* Action item *
Output exactly the lines from the one with "This screenshot has height=722, width=999." to the close of the records below, first and last included.

[Collected data]

BEGIN

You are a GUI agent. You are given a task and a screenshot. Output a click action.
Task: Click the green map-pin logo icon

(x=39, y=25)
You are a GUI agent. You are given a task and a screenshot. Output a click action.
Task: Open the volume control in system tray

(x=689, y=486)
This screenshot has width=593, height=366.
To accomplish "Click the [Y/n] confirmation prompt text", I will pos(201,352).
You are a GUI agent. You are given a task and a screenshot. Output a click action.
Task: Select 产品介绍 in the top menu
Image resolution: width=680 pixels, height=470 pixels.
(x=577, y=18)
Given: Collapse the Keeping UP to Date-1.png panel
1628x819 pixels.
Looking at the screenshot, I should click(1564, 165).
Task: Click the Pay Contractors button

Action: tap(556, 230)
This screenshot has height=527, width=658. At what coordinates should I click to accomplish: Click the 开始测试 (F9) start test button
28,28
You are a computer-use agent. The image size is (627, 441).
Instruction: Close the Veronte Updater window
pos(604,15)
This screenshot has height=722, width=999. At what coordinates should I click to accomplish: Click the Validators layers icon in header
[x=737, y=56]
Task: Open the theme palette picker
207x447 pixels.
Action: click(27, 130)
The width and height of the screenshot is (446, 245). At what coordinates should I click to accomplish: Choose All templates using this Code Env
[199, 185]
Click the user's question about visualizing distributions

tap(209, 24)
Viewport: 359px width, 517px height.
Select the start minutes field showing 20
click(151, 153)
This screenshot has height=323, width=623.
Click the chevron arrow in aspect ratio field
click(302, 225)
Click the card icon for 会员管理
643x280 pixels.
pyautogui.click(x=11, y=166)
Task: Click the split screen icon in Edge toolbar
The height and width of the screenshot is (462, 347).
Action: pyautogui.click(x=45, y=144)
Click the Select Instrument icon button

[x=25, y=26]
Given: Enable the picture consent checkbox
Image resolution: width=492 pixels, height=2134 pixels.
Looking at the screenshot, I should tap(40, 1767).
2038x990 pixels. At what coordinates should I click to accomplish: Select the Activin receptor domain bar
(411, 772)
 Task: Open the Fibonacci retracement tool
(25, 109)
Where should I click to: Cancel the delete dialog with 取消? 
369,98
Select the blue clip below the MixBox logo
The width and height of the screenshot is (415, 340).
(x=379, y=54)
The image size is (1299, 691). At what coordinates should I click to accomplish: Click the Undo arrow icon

END

* Answer below *
This screenshot has height=722, width=999. At what coordinates should I click to accomplish: Click the Validators layers icon in header
[x=737, y=56]
Task: Open the theme palette picker
207x447 pixels.
Action: click(27, 130)
The width and height of the screenshot is (446, 245). At what coordinates should I click to accomplish: Choose All templates using this Code Env
[199, 185]
Click the user's question about visualizing distributions

tap(209, 24)
Viewport: 359px width, 517px height.
Select the start minutes field showing 20
click(151, 153)
This screenshot has height=323, width=623.
Click the chevron arrow in aspect ratio field
click(302, 225)
Click the card icon for 会员管理
643x280 pixels.
pyautogui.click(x=11, y=166)
Task: Click the split screen icon in Edge toolbar
The height and width of the screenshot is (462, 347).
Action: pyautogui.click(x=45, y=144)
Click the Select Instrument icon button

[x=25, y=26]
Given: Enable the picture consent checkbox
Image resolution: width=492 pixels, height=2134 pixels.
Looking at the screenshot, I should tap(40, 1767).
2038x990 pixels. At what coordinates should I click to accomplish: Select the Activin receptor domain bar
(411, 772)
 Task: Open the Fibonacci retracement tool
(25, 109)
Where should I click to: Cancel the delete dialog with 取消? 
369,98
Select the blue clip below the MixBox logo
The width and height of the screenshot is (415, 340).
(x=379, y=54)
The image size is (1299, 691). At what coordinates should I click to accomplish: Click the Undo arrow icon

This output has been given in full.